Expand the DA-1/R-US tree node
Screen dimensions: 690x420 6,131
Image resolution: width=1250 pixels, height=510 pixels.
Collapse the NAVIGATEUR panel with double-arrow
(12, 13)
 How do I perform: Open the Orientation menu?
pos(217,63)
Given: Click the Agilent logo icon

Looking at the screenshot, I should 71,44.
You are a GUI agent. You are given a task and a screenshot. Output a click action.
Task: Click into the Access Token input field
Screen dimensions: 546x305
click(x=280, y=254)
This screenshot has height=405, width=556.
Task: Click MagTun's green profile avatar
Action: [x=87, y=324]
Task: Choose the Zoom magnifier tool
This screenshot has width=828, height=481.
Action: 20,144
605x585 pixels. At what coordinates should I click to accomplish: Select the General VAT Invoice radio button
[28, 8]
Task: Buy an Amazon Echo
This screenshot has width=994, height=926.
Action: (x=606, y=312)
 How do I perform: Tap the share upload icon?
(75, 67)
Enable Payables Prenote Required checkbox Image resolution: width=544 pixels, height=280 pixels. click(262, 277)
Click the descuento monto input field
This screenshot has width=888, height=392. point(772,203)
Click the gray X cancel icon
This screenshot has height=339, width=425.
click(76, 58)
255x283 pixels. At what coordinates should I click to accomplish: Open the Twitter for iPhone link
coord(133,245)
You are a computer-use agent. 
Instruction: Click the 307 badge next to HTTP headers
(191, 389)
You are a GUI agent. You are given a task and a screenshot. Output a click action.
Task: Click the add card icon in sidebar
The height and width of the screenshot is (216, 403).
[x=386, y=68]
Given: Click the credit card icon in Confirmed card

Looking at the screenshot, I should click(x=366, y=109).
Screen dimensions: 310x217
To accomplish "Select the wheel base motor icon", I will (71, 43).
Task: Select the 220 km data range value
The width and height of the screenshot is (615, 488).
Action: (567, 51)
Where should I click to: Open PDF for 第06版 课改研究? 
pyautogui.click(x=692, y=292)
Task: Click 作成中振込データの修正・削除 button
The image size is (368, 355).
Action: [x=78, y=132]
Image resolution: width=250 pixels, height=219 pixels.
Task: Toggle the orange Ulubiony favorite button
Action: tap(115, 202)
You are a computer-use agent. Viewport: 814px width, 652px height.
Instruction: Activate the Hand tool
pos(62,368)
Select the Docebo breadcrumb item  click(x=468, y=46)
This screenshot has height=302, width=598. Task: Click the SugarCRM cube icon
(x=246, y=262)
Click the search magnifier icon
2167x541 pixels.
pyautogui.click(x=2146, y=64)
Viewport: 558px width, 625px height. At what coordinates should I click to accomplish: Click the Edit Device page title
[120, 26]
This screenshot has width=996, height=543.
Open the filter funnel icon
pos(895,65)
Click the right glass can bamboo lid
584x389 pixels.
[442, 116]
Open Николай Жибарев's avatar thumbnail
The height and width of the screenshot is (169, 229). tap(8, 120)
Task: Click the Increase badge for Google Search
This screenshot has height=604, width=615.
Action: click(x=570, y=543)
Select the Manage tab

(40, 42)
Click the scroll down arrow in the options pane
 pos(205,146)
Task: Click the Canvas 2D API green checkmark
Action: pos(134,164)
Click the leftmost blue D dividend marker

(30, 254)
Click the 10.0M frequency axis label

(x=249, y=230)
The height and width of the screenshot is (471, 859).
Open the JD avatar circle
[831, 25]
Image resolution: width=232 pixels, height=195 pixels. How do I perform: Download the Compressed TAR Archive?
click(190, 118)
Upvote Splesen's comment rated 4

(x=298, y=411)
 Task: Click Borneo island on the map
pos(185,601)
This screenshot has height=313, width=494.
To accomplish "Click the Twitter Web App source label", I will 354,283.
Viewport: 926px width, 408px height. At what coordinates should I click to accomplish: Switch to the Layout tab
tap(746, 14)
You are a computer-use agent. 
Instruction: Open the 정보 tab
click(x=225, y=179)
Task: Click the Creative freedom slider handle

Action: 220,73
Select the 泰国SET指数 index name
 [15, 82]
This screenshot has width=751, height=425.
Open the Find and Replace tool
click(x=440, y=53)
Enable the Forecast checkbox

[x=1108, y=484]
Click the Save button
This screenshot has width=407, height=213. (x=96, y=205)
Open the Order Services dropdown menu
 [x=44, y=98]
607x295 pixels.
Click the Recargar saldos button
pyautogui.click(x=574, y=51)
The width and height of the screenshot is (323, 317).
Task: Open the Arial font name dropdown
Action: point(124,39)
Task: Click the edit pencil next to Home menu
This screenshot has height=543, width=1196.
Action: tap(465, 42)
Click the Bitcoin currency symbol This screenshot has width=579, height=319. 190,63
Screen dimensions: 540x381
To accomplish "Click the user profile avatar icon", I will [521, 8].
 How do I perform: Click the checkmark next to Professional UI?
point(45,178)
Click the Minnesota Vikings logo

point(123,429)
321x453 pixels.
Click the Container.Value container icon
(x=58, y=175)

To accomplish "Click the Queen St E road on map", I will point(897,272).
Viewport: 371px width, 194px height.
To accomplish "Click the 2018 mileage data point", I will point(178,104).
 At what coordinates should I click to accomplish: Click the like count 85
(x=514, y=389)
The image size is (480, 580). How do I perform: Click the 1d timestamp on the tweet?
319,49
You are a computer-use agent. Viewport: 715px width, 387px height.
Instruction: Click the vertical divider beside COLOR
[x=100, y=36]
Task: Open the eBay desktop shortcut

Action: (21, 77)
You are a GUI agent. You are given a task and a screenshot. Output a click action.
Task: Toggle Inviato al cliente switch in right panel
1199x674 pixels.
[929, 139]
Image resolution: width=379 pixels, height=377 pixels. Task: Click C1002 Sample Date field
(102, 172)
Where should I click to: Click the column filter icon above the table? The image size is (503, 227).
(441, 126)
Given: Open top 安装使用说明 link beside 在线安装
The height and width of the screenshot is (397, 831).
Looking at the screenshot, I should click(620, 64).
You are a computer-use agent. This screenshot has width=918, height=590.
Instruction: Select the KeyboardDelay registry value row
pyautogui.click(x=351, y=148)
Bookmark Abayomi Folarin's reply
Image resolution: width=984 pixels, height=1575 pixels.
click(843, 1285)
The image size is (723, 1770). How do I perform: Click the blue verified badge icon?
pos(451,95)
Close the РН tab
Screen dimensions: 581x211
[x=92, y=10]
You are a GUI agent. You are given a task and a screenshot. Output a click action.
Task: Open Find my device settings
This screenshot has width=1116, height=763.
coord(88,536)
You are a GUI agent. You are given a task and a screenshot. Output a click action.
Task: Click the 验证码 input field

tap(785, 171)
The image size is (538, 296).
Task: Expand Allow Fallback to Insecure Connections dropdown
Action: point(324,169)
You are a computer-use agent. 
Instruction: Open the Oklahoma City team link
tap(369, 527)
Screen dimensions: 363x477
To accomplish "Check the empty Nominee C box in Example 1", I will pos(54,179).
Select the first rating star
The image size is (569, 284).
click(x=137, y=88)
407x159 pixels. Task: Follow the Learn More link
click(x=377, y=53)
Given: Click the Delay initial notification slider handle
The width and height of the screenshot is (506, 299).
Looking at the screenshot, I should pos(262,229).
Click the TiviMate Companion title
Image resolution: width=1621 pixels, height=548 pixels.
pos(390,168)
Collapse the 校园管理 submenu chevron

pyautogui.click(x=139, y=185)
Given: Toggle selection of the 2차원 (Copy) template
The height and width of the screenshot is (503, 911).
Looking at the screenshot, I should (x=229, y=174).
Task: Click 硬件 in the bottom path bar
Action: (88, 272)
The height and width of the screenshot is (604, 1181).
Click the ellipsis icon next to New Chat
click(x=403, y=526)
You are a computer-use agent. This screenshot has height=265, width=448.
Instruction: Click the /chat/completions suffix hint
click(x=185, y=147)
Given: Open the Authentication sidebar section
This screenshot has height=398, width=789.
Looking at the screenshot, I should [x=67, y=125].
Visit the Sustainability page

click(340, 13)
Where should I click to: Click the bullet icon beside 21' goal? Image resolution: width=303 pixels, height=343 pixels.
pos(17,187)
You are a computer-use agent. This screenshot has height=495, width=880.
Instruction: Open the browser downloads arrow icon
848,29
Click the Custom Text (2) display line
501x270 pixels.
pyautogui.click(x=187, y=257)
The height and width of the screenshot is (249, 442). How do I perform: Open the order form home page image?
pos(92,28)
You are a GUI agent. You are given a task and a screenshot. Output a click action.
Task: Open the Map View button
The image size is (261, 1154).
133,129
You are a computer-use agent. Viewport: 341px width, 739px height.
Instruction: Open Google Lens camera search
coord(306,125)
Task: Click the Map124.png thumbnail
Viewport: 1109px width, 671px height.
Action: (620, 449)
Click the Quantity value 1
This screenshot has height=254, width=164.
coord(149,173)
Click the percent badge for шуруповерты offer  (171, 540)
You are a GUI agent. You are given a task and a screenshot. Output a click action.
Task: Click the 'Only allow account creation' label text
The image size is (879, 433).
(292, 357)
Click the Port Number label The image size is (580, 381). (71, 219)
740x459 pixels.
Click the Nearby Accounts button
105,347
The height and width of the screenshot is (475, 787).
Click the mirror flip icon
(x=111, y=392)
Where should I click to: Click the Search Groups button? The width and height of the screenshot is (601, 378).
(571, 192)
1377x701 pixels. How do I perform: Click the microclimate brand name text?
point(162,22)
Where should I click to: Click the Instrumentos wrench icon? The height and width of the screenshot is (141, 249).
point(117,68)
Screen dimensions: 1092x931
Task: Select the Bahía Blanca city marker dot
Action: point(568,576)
===
* _TASK DESCRIPTION_:
If a line in the records above contains "right", copy that line.

* _SOLUTION FOR THIS TASK_:
Click the right glass can bamboo lid
Task: Toggle Inviato al cliente switch in right panel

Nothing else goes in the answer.